Sega revela que maioria dos fãs de Like a Dragon não joga a franquia
Presidente da Sega, Shuji Utsumi, revela que a maioria de quem compra produtos de Like a Dragon nunca jogou a franquia.
O presidente e diretor de operações da Sega, Shuji Utsumi, revelou que uma parcela cada vez maior da base de fãs da empresa nunca chegou a jogar nenhum título da companhia. Em entrevista ao jornal japonês Nikkei, o executivo usou a franquia Like a Dragon (também conhecida como Yakuza) como exemplo direto desse fenômeno, citando um público que consome conteúdo relacionado ao universo dos jogos sem necessariamente pegar no controle.
“Vocês estão absolutamente certos, nos últimos anos, o número desses fãs vem crescendo em todos os nossos títulos”, disse Utsumi, segundo tradução automática da entrevista. Ele destacou que o perfil demográfico desse público muda com o tempo.
Mulheres dominam as compras de produtos licenciados da franquia
Segundo o executivo, Like a Dragon teve sucesso expressivo na linha de produtos licenciados, com mulheres representando entre 60% e 70% da base de consumidores desses itens, um contraste direto com o perfil de quem efetivamente joga os títulos da série. “As pessoas assistem ao nosso canal no YouTube, ou às transmissões de youtubers populares, e se tornam fãs do universo de Like a Dragon, de sua história e de seus personagens. Entre eles, há muita gente que nunca jogou de fato o jogo”, explicou.
Sega reconhece esse público como fã, mesmo sem jogar
Apesar de reconhecer que a maioria dos fãs da Sega efetivamente joga os títulos da empresa, Utsumi afirmou que a companhia também valoriza quem se engaja com suas propriedades intelectuais sem jogar, considerando esse público fãs e até “jogadores” à sua própria maneira. “A força da transmídia está no fato de que ela aumenta os pontos de entrada e contato pelos quais as pessoas podem se interessar pela propriedade intelectual”, afirmou. “Em alguns casos, o engajamento desse público é até maior do que o de fãs que realmente jogam.”
Experiência anterior em jogos de romance moldou a estratégia atual
Utsumi também recordou sua passagem pela desenvolvedora de jogos mobile Cybird, onde atuou como presidente e CEO antes de retornar à SegaSammy em 2019. Segundo ele, foi nesse período que testemunhou uma mudança significativa na forma como o público consumia produtos licenciados. “Eu trabalhava anteriormente com jogos de romance voltados ao público feminino quando estava na Cybird. Lá, testemunhei uma grande mudança no merchandising”, contou.

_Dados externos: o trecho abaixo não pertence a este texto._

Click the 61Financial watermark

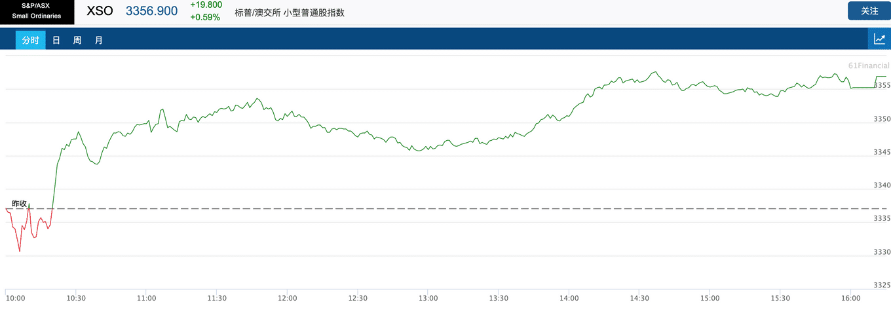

O executivo detalhou que, além de colecionáveis tradicionais como broches e acrílicos de mesa, surgiram produtos licenciados voltados ao estilo de vida do consumidor, como roupas e cosméticos de uso cotidiano, além de itens comemorativos e de edição limitada produzidos em parceria com centros de entretenimento. “Essa experiência certamente ampliou meus horizontes, e acredito que ela está orientando a estratégia de transmídia que estou implementando aqui na Sega também”, concluiu.